The Mother
Agenda
Volume 8
February 11, 1967
(Regarding Mother's “Agenda.” Satprem is sorting out a huge stack of files.)
...Now that bits are coming out in the Bulletin, lots of people are beginning to be very, very interested and want to know. They ask me, “But are you saying everything?” I answer, “Everything, that's impossible. But I am saying more.” Then, “Can't we know?” – No one would understand a thing.
When it's completely over, we'll see.
I am telling you this so you know this work isn't wholly in vain.
Oh, but I'm sure it's not in vain, I am convinced of it! I don't need to be reassured.
It will be a monument! It's better to leave it as a monument, not to publish it in bits: massive, a thick volume like this, and then... (laughing) crush people underneath! Then they won't ask anything anymore.
Do you want me to start preparing an edition (!)
No, no!

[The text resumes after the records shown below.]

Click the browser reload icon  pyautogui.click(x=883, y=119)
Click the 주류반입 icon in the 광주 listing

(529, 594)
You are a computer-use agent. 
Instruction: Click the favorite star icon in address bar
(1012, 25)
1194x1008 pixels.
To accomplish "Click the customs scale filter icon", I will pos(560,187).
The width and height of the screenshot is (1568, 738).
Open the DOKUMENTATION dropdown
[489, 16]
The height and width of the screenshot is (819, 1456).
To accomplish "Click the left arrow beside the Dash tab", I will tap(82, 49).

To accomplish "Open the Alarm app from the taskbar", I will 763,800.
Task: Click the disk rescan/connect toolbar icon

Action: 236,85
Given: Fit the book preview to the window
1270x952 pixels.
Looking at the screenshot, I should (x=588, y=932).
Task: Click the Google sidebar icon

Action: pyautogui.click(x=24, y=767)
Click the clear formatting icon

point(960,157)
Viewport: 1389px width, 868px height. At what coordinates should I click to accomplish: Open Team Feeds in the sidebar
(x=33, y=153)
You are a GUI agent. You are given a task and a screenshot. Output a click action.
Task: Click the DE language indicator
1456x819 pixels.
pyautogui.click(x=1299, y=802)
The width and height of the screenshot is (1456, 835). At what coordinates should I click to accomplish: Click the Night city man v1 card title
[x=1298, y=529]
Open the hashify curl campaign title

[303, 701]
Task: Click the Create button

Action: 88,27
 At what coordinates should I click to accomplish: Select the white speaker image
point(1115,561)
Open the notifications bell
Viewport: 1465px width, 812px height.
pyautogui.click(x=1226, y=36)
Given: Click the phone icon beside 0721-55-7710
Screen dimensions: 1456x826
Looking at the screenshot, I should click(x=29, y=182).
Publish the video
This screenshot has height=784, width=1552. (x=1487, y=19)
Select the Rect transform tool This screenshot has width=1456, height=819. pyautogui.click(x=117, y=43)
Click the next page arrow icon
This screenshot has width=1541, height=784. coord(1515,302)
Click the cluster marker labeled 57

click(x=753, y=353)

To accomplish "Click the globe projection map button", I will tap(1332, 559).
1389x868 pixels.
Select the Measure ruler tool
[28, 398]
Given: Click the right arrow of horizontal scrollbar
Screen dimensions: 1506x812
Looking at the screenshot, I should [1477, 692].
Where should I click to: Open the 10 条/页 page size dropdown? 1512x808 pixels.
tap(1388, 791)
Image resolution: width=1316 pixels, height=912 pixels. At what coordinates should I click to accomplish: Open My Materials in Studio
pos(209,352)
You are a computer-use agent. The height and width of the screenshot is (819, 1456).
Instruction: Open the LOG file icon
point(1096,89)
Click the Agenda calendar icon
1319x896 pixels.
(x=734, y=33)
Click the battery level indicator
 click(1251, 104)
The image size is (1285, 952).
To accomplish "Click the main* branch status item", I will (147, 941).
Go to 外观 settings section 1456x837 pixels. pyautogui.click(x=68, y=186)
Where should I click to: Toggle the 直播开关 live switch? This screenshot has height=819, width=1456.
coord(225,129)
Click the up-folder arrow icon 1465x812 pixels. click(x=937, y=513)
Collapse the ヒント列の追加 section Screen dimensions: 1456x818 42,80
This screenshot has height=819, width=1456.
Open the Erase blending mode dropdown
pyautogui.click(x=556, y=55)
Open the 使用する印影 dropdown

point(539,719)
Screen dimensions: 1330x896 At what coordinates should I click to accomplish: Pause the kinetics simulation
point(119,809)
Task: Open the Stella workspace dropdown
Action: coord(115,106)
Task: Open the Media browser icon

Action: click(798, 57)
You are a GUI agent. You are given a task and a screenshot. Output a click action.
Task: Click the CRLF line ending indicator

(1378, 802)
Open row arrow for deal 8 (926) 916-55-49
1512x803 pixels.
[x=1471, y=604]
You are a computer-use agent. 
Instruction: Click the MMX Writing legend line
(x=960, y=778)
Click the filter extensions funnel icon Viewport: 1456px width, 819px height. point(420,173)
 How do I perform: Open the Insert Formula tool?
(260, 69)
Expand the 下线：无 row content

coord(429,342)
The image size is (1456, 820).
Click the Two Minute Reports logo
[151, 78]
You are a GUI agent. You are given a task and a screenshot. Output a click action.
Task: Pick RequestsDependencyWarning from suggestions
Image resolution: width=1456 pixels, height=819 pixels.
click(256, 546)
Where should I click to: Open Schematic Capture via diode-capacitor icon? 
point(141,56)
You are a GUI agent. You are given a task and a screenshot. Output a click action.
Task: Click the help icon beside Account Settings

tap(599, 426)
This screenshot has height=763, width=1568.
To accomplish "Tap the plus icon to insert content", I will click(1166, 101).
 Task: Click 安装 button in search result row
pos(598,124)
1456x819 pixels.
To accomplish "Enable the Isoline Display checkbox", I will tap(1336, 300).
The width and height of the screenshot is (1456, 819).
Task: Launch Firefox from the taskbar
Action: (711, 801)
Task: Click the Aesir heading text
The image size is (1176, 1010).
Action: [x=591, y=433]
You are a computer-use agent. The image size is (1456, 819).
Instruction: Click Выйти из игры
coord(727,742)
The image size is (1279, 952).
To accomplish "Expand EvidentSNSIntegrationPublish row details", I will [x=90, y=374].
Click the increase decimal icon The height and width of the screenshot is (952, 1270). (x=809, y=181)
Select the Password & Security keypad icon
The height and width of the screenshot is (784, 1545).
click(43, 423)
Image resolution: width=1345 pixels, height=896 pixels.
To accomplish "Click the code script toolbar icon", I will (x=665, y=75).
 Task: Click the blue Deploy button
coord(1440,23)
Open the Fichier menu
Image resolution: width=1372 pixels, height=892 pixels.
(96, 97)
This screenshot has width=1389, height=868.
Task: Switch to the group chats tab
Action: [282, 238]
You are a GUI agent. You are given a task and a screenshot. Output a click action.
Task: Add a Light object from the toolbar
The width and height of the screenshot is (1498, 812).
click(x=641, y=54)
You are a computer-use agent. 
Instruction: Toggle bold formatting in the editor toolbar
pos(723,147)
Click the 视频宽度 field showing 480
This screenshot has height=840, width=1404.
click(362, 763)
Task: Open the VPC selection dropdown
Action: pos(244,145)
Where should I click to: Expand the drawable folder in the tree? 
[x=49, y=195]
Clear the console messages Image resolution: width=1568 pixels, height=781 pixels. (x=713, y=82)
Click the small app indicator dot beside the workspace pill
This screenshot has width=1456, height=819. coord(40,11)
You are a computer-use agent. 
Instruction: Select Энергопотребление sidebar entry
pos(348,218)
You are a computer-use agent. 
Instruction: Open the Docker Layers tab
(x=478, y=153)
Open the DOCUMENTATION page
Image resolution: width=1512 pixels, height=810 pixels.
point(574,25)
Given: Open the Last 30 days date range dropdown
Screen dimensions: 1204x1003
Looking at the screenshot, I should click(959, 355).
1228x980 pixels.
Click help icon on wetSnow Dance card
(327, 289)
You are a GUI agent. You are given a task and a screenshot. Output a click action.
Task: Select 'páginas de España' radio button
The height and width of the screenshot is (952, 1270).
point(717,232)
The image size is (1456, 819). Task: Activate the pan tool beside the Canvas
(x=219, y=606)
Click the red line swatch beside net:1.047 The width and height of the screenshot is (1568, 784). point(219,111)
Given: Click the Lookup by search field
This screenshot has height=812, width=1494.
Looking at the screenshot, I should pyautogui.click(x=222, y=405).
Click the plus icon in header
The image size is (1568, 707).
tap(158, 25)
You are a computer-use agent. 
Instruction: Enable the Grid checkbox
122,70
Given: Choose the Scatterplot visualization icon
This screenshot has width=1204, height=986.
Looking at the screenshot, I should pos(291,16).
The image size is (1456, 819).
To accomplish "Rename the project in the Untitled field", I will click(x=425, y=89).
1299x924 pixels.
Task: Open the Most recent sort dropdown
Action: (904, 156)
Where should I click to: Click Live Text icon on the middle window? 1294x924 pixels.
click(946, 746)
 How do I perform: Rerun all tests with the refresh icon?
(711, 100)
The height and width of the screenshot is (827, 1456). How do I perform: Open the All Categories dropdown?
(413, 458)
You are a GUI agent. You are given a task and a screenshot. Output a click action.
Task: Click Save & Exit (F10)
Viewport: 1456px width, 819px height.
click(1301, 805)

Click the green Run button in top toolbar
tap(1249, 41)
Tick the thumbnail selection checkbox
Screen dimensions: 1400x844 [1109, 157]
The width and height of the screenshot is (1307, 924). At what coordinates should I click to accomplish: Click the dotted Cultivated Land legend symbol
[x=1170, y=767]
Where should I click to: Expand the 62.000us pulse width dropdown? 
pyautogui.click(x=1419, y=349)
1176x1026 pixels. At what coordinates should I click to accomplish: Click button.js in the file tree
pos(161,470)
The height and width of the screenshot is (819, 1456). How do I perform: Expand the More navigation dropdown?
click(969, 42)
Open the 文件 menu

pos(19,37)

When I have caught hold of the end, we'll publish it – I haven't caught hold of the end yet, far from it. Far from it.
All these lessons I am given1 are like lashes to tell me, “There, you must be ready for anything.”
All right. It's not in vain.
Oh, surely not! These old Agenda conversations I read again once they have been typed are full of light!
I don't know.
Oh, but I know!
When she [Sujata] has finished typing, we'll see.
We fell behind a lot during my illness, when I was in that hospital.
But it was also a long period from which nothing is left. It's going to leave a gap. There was nothing: I didn't talk, didn't speak to anyone. It has left a gap.
*
* *
Soon afterwards
I'd really like to know what it is I'm up to at night. It's never been so totally unconscious, without ever seeing you – there's nothing, complete unconsciousness.
With me too, the last few nights... And it has been deliberate: the last few nights (for a week, maybe), how can I explain?... There are no more “excursions,” I no longer go about.
Last night, for instance (I return to the outward consciousness two or three times every night), I noticed V. had gone out.2 Naturally I saw the consequences and went on considering how I should manage. Well, I noticed (she went out around two; every day I get up at 4:30), I noticed that during those two and a half hours I didn't sleep (“didn't sleep,” I mean I didn't exteriorize). And I wasn't “thinking” (thank God!), there was simply a kind of consciousness watching. And time went by with such fantastic speed that I was myself dumbfounded. I thought it was going to be long waiting for the time to get up, for 4:30, but it was absolutely outside time, absolutely outside time. Yet I remained in my body.
So then, this incident made me realize that I seem to be learning a new way of resting without going out of the body. Because I was sure I was then “awake,” as it's called: there was nothing resembling sleep, and I wasn't thinking. There was only the consciousness watching, like that. But interiorized. And a will to get up at 4:30. I looked at the time once in between (there was a clock near my bed, I looked at it), it was 3:15. I was surprised, I thought, “How come? It was 2:30 a minute ago.” Then I made a slight concentration to be sure of being quite awake at 4:30. And at exactly 4:30: “How come? I've just seen it was 3:15!” It was dumbfounding, because I didn't leave my body, I know I didn't sleep, and the consciousness was perfectly still, motionless, so to say; a consciousness simply concentrated (but a consciousness with “foresight,” which sees what has to be done), simply like that, without thought.
It was so to say instantaneous.
It happens to me now and then during the day. I go into a certain state (it only lasts for a minute or two), a strange state: you are perfectly awake, perfectly conscious, and at the same time totally unaware of time and things around you... not exactly of things around you, but not conscious of them in the same way – I don't know how to explain.
1 Recently, the illness of Mother's attendant: the only somewhat positive element among those immediately near Mother. She will have to leave Mother's service in August, 1970. After that there will be no positive elements left near Mother. Hence the following sentence.
2 Mother's attendant, who sleeps in Mother's room and had a sudden bout of fever that night.